At an international summit co-hosted by the United Kingdom and South Korea in February 2024, Google and other signatories promised to “publicly report” the capacities and risk assessments of their models, as well as to disclose whether external organizations, such as the IA government security institutes, had been involved in tests.

However, when the company published Gemini 2.5 Pro in March 2025, the company did not publish a model card, the document which details key information on how the models are tested and built. This despite the affirmations of the company according to which the new model has surpassed competitors on the landmarks of the industry by “significant margins”. Instead, the AI ​​laboratory has published a simplified model card of six pages three weeks after it made the model available publicly as a “preview” version. At the time, an AI governance expert described this report as “meager” and “concern”.

The letter called Google to delay a “inability to honor” the commitment of the company to the summit and “a disturbing violation of confidence in governments and the public”. The letter also challenged what it called a “minimum model card” which lacked “any substantial detail on external assessments”, as well as Google’s refusal to confirm whether government agencies like the United Kingdom of the IA Security Institute (AISI) participated in the tests.

In a declaration sent to Fortune On Friday, a spokesperson for Google Deepmind said that the company supported its “transparent and test and report processes” and carried out its public commitments, in particular the security commitments of the AI ​​of the Seoul border.

“As part of our development process, our models undergo rigorous security controls, including by the United Kingdom AISI and other third -party testers – and Gemini 2.5 is no exception,” said the press release.

When Google published the preview version of Gemini 2.5 Pro, the criticisms said that the missing system that seemed to violate several other promises that the company of IA had made, including the commitments of the White House 2023 and a voluntary code of conduct on artificial intelligence signed in October 2023.

The company had declared in May that a more detailed “technical report” would come later when it is fully available for a final version of the “model family” of Gemini 2.5 Pro entirely accessible to the public. The company seemed to provide a longer report at the end of June, months after the full version was released.

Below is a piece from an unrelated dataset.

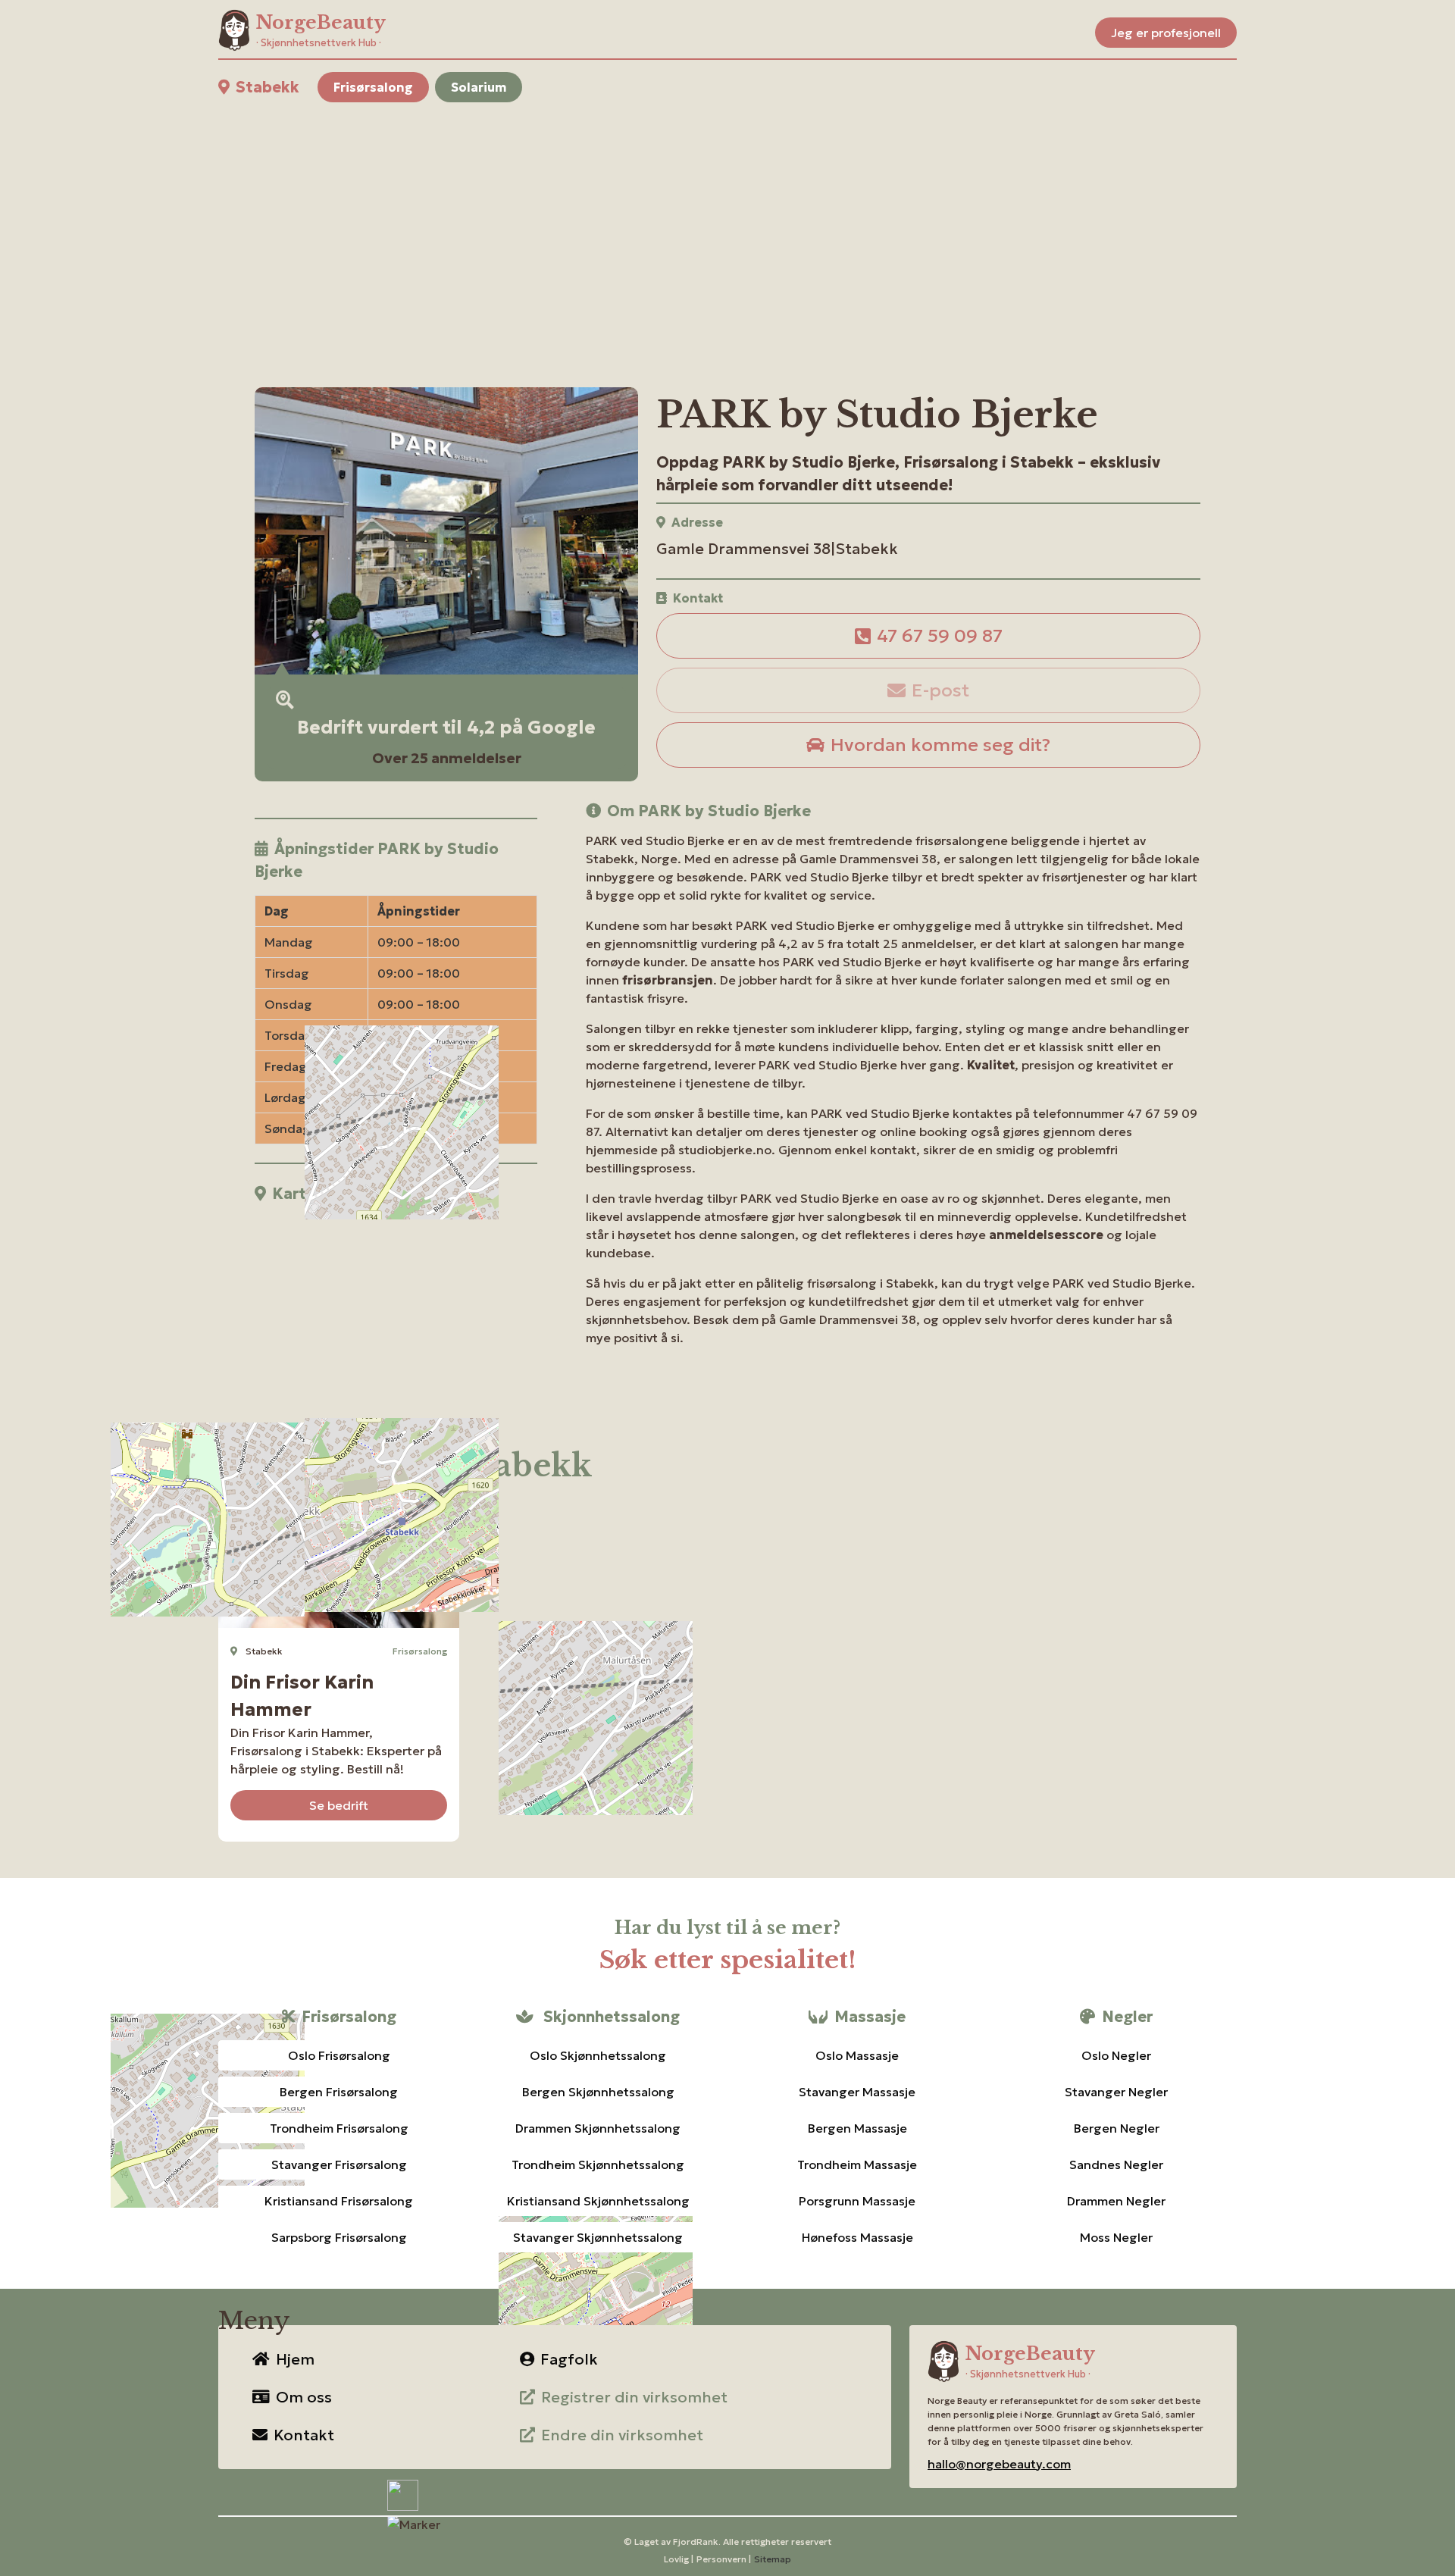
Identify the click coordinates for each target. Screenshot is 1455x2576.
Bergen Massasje (857, 2128)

Google is not the only company to sign these promises, then seem to withdraw on safety revelations. Meta’s model card for its LLAMA Frontier model was about as brief and limited in detail as that that Google published for Gemini 2.5 Pro, and it also aroused criticism from IA security researchers.

Earlier this year, Openai announced that it would not publish a technical security report for its new GPT-4.1 model. The company argued that GPT-4.1 is “not a border model”, because its reasoning systems like O3 and O4-Mini surpass it on many benchmarks.

The recent letter calls on Google to reaffirm its commitment to IA security, asking the technological company to clearly define deployment as the point where a model is accessible to the public; Use yourself to publish security evaluation reports on a calendar defined for all future versions of the model; And provide complete transparency for each version by appointing government agencies and independent third parties involved in tests, as well as exact test times.

“If leading companies like Google treat these commitments as optional, we risk a dangerous race to deploy an increasingly powerful AI without appropriate guarantees,” Lord Browne of Ladyton, a member of the Chamber of Lords and one of the signatories of the letter, said in a press release.